O risco é evidente: a esquerda está despreparada. Não por falta de conteúdo, mas porque ainda pensa comunicação como transmissão de informação, não como disputa de desejo. Acha que a tarefa é corrigir críticas, quando é produzir sentido antes que o outro ocupe o espaço. Supõe que o eleitor decide racionalmente, quando ele reage a estímulos emocionais contínuos. Trata redes como divulgação, quando são o próprio território político, onde se forma opinião sobre segurança, economia, clima, racismo, feminismo e sobre quem merece governar.
Se a esquerda entrar em 2026 reativa, acreditando que basta “desmentir fake news”, o resultado pode ser desastroso para a eleição da presidência, como para o Congresso. A desordem informacional pulveriza o voto, cria candidaturas instantâneas que surfam o ódio do dia e elegem figuras “antissistema”, “antibandidos”, “salvadores”, produzidos por vídeos virais, não por projetos de país. Isso pode gerar um Congresso mais radicalizado e alinhado ao caos, justamente quando o país precisaria de estabilidade para enfrentar crise climática, desigualdade e reconstrução institucional.

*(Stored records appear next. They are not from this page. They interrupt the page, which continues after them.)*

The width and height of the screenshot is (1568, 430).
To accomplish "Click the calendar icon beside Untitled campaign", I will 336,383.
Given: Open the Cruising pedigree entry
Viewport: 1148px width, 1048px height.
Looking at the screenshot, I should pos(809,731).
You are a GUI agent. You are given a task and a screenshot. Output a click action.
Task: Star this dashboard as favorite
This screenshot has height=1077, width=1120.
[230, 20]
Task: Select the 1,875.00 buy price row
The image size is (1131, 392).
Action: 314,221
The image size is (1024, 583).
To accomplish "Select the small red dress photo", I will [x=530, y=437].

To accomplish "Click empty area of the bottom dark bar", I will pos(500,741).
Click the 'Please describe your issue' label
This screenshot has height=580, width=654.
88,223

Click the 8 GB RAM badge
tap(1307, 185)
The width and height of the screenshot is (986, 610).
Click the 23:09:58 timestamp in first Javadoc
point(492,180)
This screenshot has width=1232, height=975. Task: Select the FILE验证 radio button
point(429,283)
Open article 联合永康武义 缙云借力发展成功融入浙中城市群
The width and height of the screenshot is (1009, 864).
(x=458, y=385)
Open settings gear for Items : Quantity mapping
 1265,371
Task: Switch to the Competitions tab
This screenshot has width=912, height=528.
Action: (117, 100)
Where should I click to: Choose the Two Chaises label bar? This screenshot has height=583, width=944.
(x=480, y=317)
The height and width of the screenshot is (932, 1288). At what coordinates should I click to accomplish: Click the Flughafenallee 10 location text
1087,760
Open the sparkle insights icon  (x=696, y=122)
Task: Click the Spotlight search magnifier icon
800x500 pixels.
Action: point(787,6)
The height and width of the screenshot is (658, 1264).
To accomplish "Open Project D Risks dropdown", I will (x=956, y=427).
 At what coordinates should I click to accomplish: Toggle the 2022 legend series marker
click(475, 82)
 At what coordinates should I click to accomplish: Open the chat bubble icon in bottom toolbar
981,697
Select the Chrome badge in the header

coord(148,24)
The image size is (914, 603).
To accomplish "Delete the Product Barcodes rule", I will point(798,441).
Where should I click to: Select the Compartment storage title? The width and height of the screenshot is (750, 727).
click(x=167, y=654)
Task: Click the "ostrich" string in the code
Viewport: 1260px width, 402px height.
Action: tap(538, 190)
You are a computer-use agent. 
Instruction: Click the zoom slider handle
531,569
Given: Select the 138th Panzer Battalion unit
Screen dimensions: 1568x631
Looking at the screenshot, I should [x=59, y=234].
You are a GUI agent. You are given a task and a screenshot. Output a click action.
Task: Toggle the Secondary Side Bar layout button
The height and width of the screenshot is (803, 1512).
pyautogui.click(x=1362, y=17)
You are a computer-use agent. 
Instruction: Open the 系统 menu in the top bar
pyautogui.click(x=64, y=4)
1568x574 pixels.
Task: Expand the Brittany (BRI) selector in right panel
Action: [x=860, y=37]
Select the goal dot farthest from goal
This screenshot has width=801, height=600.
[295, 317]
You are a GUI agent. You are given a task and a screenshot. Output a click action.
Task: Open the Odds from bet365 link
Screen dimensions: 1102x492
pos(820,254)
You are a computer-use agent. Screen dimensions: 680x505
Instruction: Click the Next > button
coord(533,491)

O que fazer? Primeiro, nomear o problema: não é “fake news”, é uma estratégia para dissolver a noção de realidade compartilhada. Segundo, chegar antes: produzir linguagem própria, conteúdo rápido, visual, afetivo, irônico, vivo. Terceiro, criar rede, não canal: comunicação distribuída, com muitas vozes e sotaques, articuladas em torno de sentido comum. Por fim, entender que 2026 será disputa simbólica: quem ocupa o imaginário, vence; quem explica demais, perde.
A verdade ainda existe, mas vem perdendo lugar político. A desordem informacional tornou fatos irrelevantes para uma parcela da sociedade. A extrema direita compreendeu isso e transformou o caos em método. Se quiser continuar governando, a esquerda precisa transformar lucidez em estratégia, não para se elogiar, mas para devolver à política o que o caos tenta arrancar: sentido, vínculo e futuro.
(*) Psicanalista, mestre pela UFRGS e diretor do Instituto SIG – Psicanálise & Política e do Instituto E Se Fosse Você?